The following morning, in possession of an unfamiliar exhilaration, and feeling vibrantly, gloriously alive, Laura rose and went downstairs, inwardly convinced that her mood would stay that way from now on. The house was quiet, the sun streaming in through the latticed windows set beneath Norman arches. She paused and gazed fondly at the familiar surroundings, elated that she would not be leaving it to marry Edward.

Roslyn Manor had at one time been a castle, built in Norman times. Over the centuries a certain amount of conversion and rebuilding had taken place, but parts still remained of the original castle, the most prominent being the square, battlemented tower at the opposite end of the house to the hall.
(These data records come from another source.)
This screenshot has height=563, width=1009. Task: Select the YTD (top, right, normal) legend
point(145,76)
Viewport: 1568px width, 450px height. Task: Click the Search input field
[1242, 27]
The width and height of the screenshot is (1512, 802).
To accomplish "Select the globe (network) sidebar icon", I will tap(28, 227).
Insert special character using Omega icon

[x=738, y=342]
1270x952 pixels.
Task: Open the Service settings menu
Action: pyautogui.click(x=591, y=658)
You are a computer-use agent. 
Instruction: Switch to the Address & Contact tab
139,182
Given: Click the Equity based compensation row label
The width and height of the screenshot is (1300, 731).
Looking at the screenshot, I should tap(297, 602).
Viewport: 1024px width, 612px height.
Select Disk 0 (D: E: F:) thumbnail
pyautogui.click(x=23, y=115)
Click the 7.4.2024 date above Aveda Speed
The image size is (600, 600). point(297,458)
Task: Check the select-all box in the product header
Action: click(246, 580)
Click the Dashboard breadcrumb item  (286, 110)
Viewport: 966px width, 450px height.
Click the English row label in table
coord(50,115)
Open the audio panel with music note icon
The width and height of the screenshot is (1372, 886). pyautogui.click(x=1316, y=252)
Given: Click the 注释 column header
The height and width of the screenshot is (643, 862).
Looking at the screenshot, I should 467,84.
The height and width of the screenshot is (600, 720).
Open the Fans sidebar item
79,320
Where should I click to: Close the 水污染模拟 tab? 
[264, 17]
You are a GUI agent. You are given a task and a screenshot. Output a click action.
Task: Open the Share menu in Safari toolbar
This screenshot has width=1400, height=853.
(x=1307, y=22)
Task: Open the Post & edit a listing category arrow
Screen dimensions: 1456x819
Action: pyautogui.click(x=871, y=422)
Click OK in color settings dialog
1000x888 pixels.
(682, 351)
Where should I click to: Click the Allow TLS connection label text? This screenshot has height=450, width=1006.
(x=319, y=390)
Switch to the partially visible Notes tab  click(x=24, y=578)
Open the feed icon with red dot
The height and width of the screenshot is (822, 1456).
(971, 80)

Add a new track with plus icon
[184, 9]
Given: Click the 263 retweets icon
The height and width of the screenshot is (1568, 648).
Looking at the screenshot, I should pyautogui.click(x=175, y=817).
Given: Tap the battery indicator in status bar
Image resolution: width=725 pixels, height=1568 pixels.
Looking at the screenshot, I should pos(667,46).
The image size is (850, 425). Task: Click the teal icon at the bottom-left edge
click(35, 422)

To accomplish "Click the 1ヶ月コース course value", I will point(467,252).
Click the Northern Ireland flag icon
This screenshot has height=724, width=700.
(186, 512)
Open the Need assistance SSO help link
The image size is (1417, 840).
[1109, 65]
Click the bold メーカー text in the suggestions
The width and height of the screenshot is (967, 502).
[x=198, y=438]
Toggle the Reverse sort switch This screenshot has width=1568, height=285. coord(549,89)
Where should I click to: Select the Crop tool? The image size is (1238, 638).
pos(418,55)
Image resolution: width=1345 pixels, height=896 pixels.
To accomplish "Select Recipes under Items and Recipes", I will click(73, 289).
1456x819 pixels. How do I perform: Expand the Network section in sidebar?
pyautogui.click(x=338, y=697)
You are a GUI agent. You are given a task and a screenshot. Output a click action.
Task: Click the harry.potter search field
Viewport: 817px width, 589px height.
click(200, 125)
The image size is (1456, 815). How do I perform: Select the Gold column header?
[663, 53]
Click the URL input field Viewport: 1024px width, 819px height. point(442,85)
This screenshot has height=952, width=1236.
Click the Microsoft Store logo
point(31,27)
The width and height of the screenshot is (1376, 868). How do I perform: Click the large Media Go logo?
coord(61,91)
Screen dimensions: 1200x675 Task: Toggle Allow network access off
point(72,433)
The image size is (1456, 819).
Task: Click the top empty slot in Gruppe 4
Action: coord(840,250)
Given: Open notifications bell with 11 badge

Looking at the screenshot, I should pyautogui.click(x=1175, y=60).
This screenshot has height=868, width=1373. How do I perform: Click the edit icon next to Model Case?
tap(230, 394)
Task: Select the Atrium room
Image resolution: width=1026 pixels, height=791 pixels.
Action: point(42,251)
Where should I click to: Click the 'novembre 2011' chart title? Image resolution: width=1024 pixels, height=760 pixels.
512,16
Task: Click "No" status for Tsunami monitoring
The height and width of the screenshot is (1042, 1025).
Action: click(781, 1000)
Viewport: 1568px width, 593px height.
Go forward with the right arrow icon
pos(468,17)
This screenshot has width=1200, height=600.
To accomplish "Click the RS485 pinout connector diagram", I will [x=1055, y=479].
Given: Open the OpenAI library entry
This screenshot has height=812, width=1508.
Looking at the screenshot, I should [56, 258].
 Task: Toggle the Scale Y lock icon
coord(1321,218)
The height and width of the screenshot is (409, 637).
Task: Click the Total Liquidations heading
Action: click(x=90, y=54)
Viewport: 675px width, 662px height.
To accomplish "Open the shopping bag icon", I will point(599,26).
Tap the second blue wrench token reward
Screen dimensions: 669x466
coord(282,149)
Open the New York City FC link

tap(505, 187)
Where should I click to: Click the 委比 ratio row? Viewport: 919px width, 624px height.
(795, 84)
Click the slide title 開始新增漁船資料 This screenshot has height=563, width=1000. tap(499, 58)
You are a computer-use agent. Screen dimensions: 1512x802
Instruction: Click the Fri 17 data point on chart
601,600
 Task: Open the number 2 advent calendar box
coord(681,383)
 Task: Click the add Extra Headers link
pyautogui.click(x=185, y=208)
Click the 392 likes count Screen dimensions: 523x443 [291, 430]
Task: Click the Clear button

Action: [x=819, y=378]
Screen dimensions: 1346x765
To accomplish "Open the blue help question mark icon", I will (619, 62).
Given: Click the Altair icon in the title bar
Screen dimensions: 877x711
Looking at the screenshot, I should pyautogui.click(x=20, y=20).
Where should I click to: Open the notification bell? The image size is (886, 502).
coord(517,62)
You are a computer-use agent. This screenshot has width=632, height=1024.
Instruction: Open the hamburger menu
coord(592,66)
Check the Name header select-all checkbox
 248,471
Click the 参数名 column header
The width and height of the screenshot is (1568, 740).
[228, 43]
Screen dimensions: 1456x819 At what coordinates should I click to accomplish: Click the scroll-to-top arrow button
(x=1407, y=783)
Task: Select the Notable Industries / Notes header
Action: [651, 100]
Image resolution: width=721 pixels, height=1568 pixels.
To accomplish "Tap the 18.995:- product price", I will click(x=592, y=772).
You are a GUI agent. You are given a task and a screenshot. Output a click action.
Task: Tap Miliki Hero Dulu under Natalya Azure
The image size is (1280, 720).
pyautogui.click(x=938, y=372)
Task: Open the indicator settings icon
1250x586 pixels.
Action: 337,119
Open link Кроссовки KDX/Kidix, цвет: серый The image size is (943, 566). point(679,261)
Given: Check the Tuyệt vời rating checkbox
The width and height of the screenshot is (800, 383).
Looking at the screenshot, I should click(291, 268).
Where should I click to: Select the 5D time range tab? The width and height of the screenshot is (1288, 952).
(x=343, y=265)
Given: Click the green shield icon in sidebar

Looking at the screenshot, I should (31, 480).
From the hall a wide stone staircase rose to the long gallery on the first floor, built during the Tudor period to connect the hall with the tower, offering a splendid view of the sloping gardens and the sea beyond.

Laura had come to love the Mawgans’ ancestral home. As she moved about its rooms she could feel the past and the people who had inhabited the house closing in on her, and Lucas was an essential part of it. With the rooms beneath the long gallery not in use, she kept few servants—just John and his wife, her maid, Susan, Martha, two gardeners who lived in Roslyn village, George, the groom—a huge, strong figure of a man with muscles like a bear’s and fists like a prize fighter—and his son, Joss, who helped his father with the work in the stables.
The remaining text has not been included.